Apac prime office rents seeing sustained recovery: Knight Frank
Apac prime office rents seeing sustained recovery: Knight Frank. In the first quarter of 2022, almost all of the cities tracked by Knight Frank’s Asia-Pacific Prime Office Rental Index saw stable or increased rents, resulting in a 0.2 percent increase in the index year on year.
Shanghai had the highest year-on-year growth rate of the 21 cities that reported growth in Q1, at 4.2 percent.
Shenzhen, on the other hand, fell further, falling 4.5 percent year on year.
After increasing by 0.3 percent the previous quarter, the index increased by 0.8 percent this quarter. In the fourth quarter of last year, rents were stable or increased in only 13 of the 23 cities tracked by the index.
Rents in Singapore increased by 1.9 percent year on year and 1.2 percent quarter on quarter. There is high anticipation also for the new upcoming development Lentor Modern in second half of 2022
Meanwhile, Hong Kong experienced 1.1% year-on-year growth and 0.6% quarter-on-quarter growth.

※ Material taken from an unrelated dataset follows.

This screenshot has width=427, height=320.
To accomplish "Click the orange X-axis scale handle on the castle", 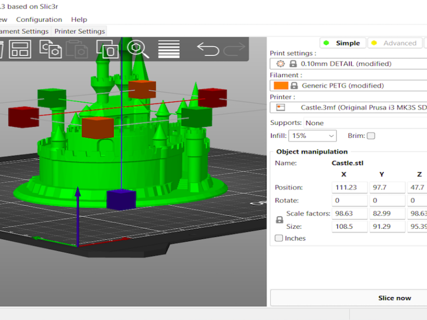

Ho Chi Minh City, a new entrant to the index, saw a 0.7% increase in rent year on year. On a yearly basis, it was flat.
“Optimism at the start of the year was tempered by multiple Covid-19 resurgences, resulting in Hong Kong and several Tier-1 Chinese mainland markets re-tightening movement restrictions,” said Tim Armstrong, global head of occupier strategy and solutions at Knight Frank.
The region’s economic recovery has also been hampered by the conflict between Russia and Ukraine, which has resulted in higher energy prices and inflationary pressures.

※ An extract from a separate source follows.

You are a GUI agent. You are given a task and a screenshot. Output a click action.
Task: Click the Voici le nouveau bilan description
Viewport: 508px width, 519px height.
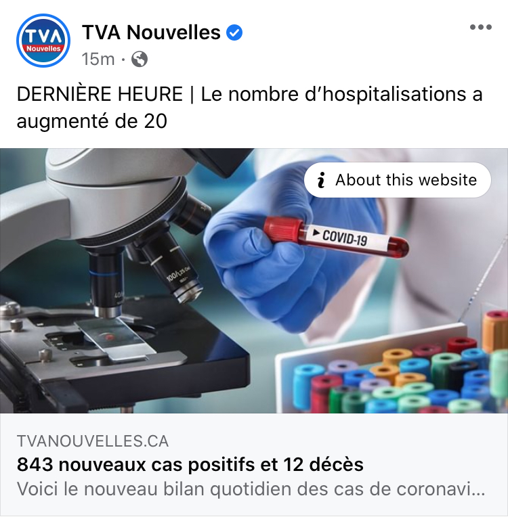[x=251, y=489]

“As a result, regional growth forecasts may be lower than previously projected,” he said.
Separately, the region’s vacancy rate remained elevated at 13.1 percent, the same as in Q4.
According to Knight Frank, this will continue to fall as more Asia-Pacific markets open their economies and tenants in the technology industry seize opportunities for premium quality spaces in central business districts at low rents.